Sürdürülebilirlik kavramını hayatımızın her alanında uygulamaya çalışıyoruz. Tüketim şekillerimizi değiştirmemiz ve kaynak verimliliğine duyulan ihtiyaç, kozmetik ve kişisel bakım sektöründe de sürdürülebilirlik kavramını ön plana çıkardı. Peki sürdürülebilir kozmetik neyi içeriyor ve neden sürdürülebilir kozmetiğe yönelmemiz gerekiyor?
Sürdürülebilir kozmetik
Günlük hayatımızda kozmetik ürünleri kullanmaya devam ediyoruz. Kozmetik ürünlerin doğamıza veya insan sağlığına verdiği zararı göz ardı edebiliyoruz. Kozmetik ürünlerde bulunan birçok kimyasal ve toksik unsur hem sağlığımızı tehdit ediyor hem de çevremize zararlar veriyor. Ayrıca kozmetik ürünlerin ambalajları tek kullanımlık olarak üretiliyor ve CO2 seviyesini artıyor.

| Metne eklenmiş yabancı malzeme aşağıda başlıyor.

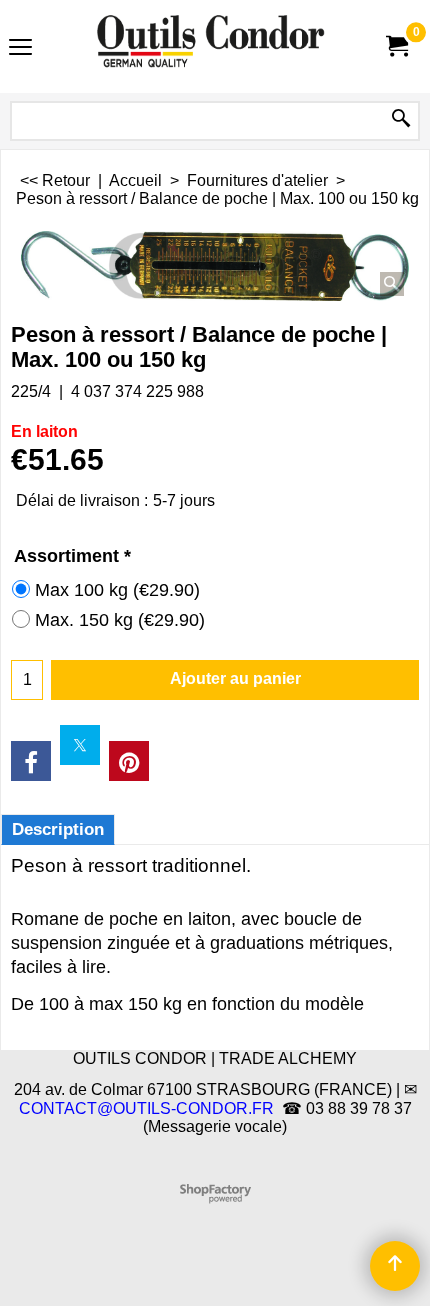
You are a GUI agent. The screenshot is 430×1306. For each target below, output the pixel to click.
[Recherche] (401, 119)
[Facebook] (31, 761)
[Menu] (20, 48)
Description (58, 829)
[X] (80, 745)
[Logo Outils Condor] (211, 46)
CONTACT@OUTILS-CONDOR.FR (146, 1108)
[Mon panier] (396, 46)
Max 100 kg (117, 590)
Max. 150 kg (120, 620)
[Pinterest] (129, 761)
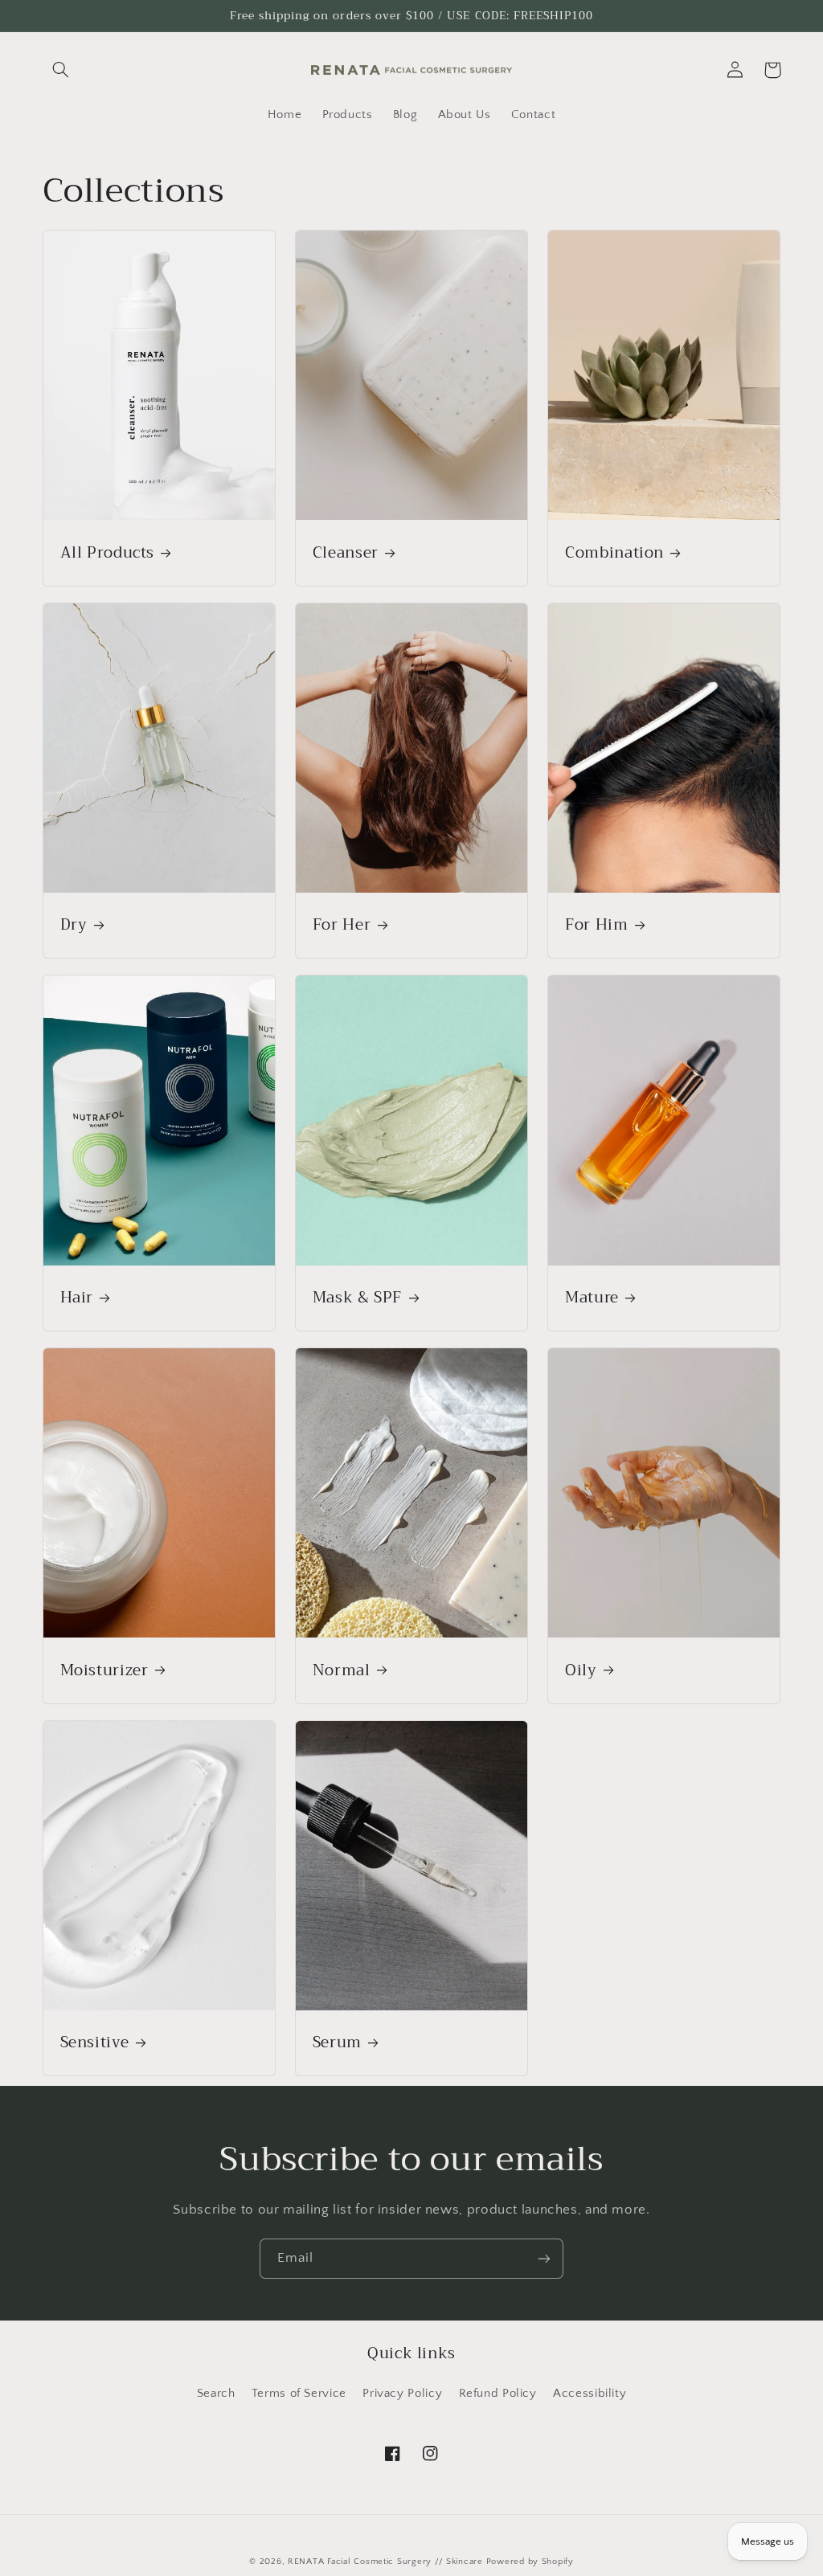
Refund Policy (498, 2393)
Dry (74, 925)
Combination (614, 553)
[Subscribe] (544, 2258)
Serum (337, 2043)
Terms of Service (299, 2393)
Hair (77, 1298)
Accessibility (589, 2393)
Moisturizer (104, 1671)
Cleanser (346, 553)
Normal (342, 1671)
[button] (61, 69)
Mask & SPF (357, 1298)
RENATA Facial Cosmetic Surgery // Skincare (385, 2561)
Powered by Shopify (530, 2561)
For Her (342, 925)
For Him (596, 925)
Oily (581, 1671)
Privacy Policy (402, 2393)
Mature (592, 1298)
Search (216, 2393)
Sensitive (94, 2043)
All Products (107, 553)
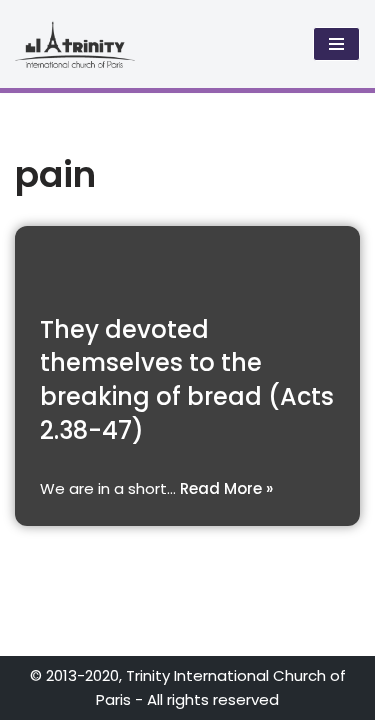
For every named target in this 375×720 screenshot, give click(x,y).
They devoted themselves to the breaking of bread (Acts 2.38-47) (187, 380)
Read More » (226, 488)
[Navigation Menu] (336, 44)
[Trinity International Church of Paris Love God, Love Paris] (75, 44)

Sürdürülebilir kozmetik ise hem ürünlerin içeriklerinde kullanılan bileşenlerin doğal olmasını hem de ambalajların geri dönüştürülebilir olmasını destekliyor. Sürdürülebilir kozmetiği destekleyen markalar; kullanılmış ürünlerin ambalajları ve kaplarını iade alarak bu soruna başka bir çözüm yöntemi de ekliyor.
Biyobozunurluk da çevrenin korunmasına katkıda bulunmak için sürdürülebilir kozmetikte giderek daha fazla geliştirilen önemli bir faktör olarak karşımıza çıkıyor. Suda çözünemeyen küçük plastik parçacıklar arıtma tesislerinin filtrelerinden kolayca geçerek denizlerimize karışıyor. Deniz ekosistemlerine yönelik potansiyel tehditler nedeniyle biyobozunurluk büyük önem taşıyor.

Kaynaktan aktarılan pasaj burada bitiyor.